Age at menarche, the onset of first menstruation in females, indicates the start of reproductive maturity and is a commonly reported marker of pubertal timing. One hundred and six genomic loci for this highly heritable trait have been mapped by genome-wide association studies (GWAS), implicating many previously unsuspected mechanisms1. However, to date that approach has been limited to consideration of only those genetic variants captured by autosomal HapMap2 reference panels. In particular, like most GWAS for other complex traits, previous GWAS for age at menarche provided poor coverage for low-frequency variants and omitted sex chromosome data.

Here we report a dual strategy for assessing genetic variation overlooked by those prior efforts: low-frequency protein-coding variants genotyped by large-scale exome-focussed arrays and high-density X-chromosome single-nucleotide polymorphism (SNP) genotyping and imputation. We identify several new associations between rare protein-coding and X-linked variants with age at menarche in women of European ancestry.

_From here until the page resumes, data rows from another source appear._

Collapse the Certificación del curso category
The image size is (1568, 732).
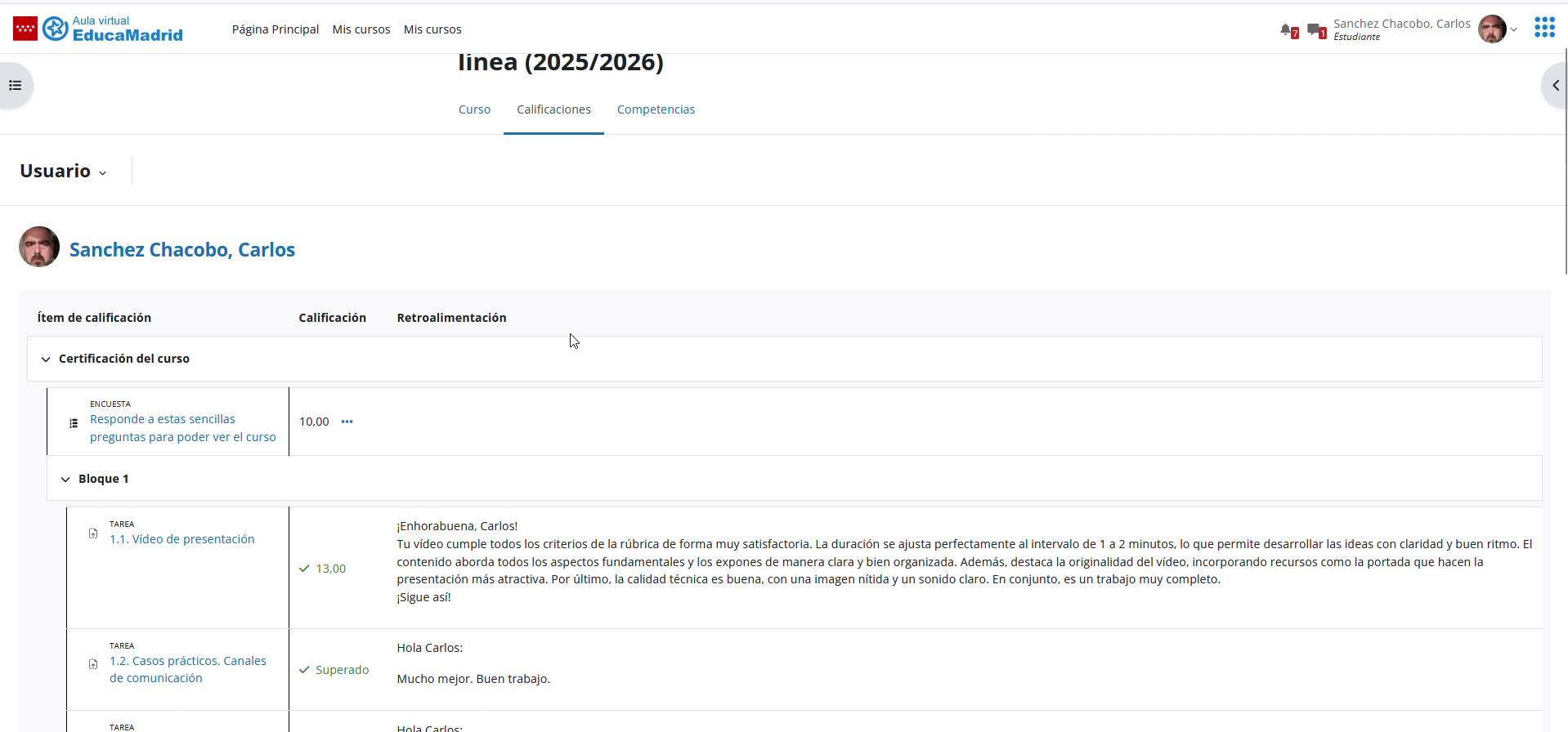[x=46, y=359]
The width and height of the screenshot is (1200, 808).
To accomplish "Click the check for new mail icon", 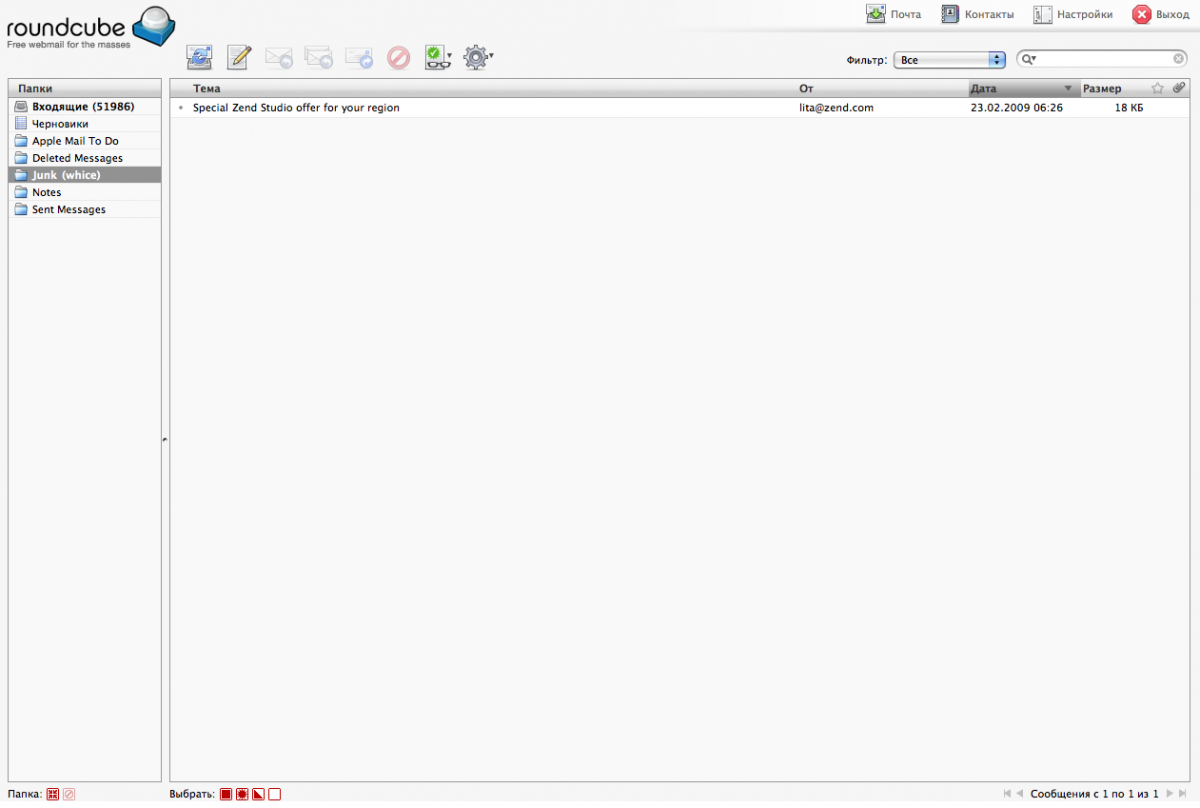I will (x=200, y=58).
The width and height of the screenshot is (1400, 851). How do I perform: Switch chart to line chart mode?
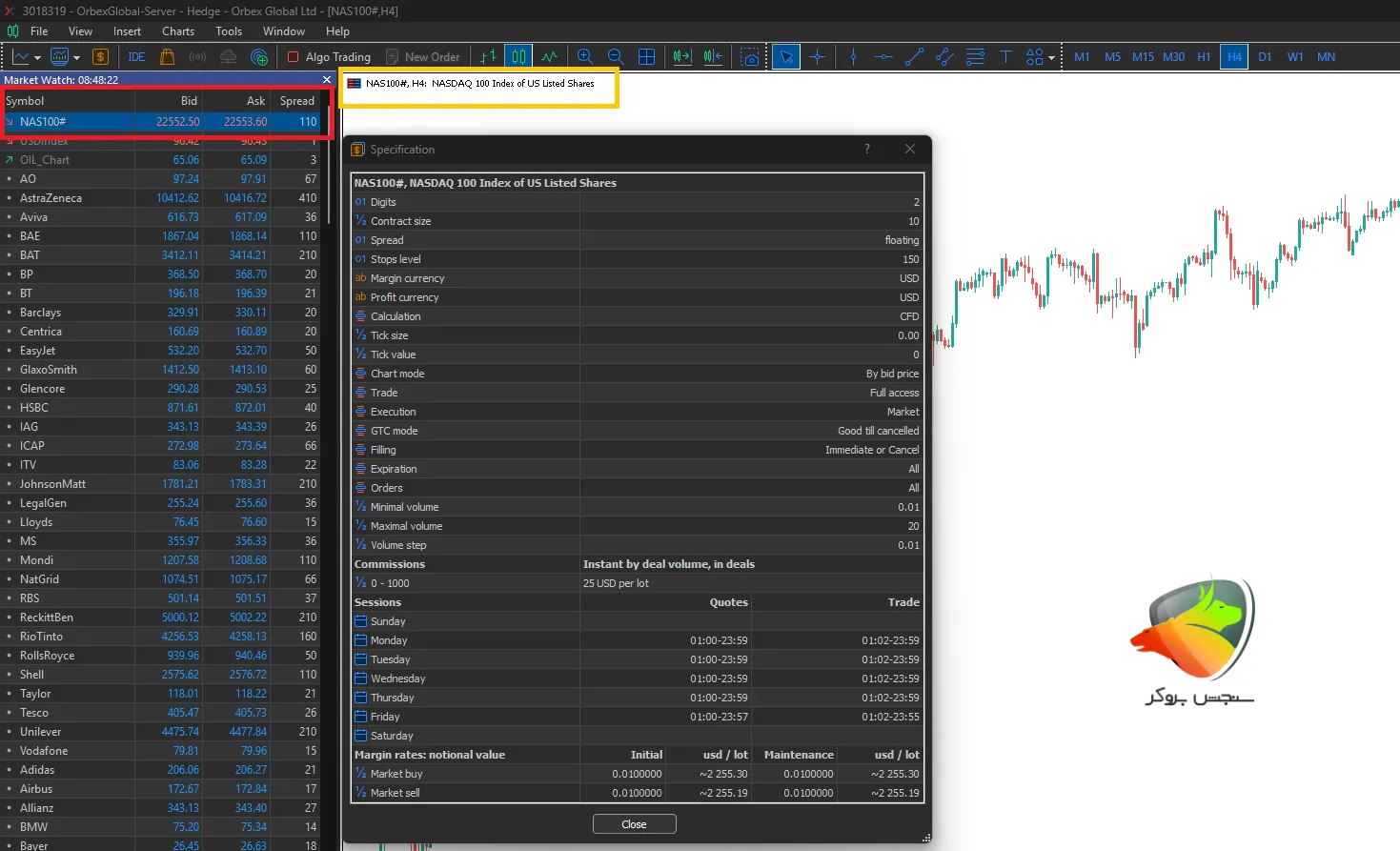550,57
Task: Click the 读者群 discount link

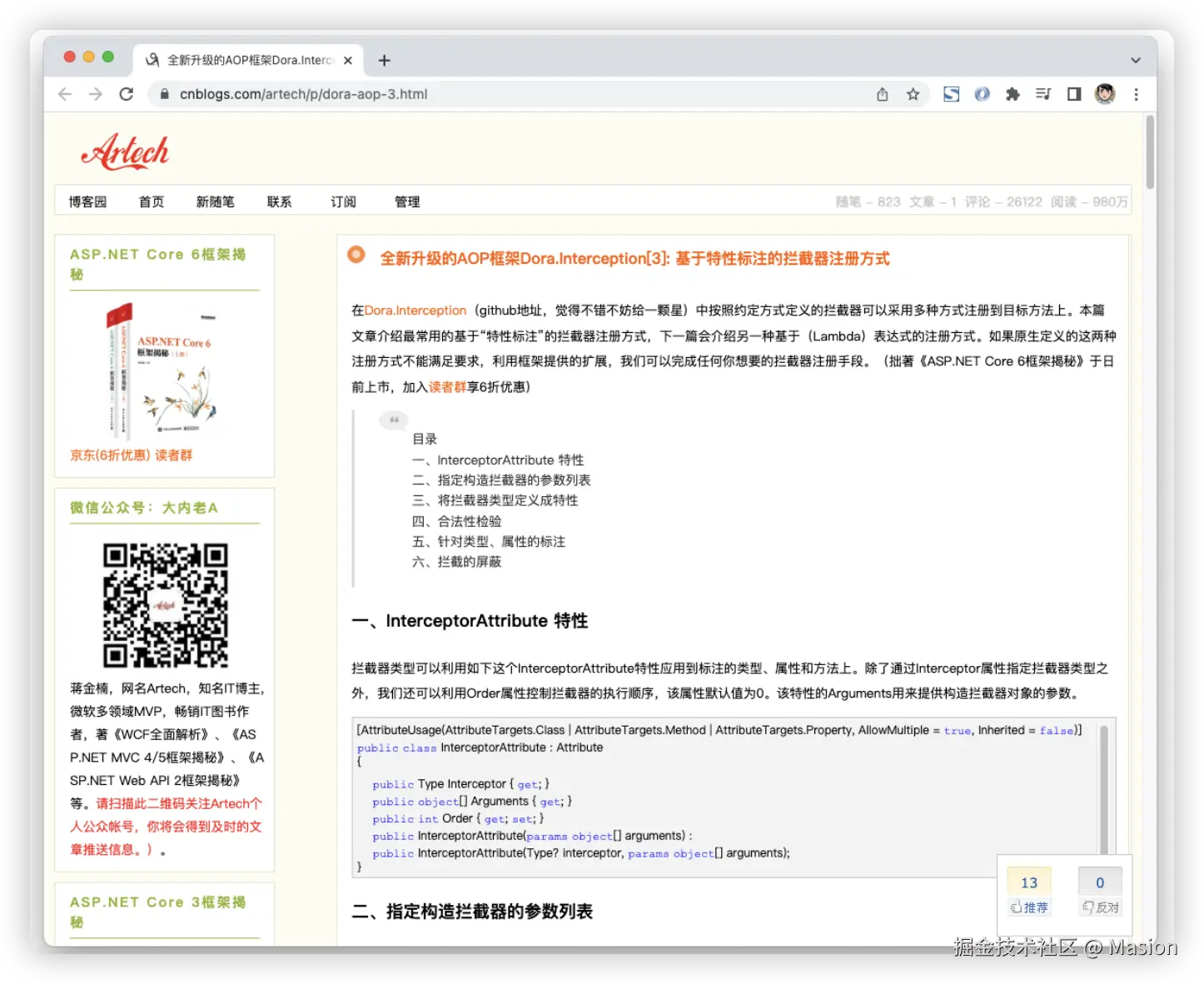Action: click(x=449, y=387)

The findings implicate new mechanisms that regulate puberty timing, but collectively these novel variants explained only 0.5% of the variance, indicating that these often overlooked sources of variation that do not substantially explain the ‘missing heritability’ of this complex trait.


From the exome array studies, 61,734 low-frequency (minor allele frequency (MAF) <5%) variants passed quality-control (QC) criteria in a combined sample of up to 76,657 women of European ancestry from 19 studies (Supplementary Table 1). Gene-based burden and SKAT tests that aggregate the effects of variants with MAF<1% yielded no significant associations with age at menarche. A linear regression test was used to derive all P values obtained in this study. Meta-analysis of individual variant associations with questionnaire-reported variation in age at menarche (restricted to the ages of 9–17 years) in this discovery phase identified one signal at genome-wide statistical significance (P<5 × 10−8); this was a rare missense variant in the Alström’s syndrome gene (ALMS1, rs45501594, p.T3544S, MAF 1%; P=4.6 × 10−10). For follow-up testing in up to 116,317 independent women of European ancestry from the deCODE (Diabetes Epidemiology: Collaborative analysis of Diagnostic criteria in Europe) and 23andMe studies, we selected rs45501594 and 23 other variants that met the following criteria: protein coding, present in over half of the exome array studies, and with association P<5 × 10−4. In the follow-up samples, 7 of the 20 variants that passed QC showed directionally concordant confirmatory associations with P<0.05, of which five reached genome-wide significance in a combined meta-analysis of discovery phase and follow-up data (Table 1, Fig. 1, Supplementary Fig. 1). No significant heterogeneity between studies was observed at any of these loci (Supplementary Fig. 2).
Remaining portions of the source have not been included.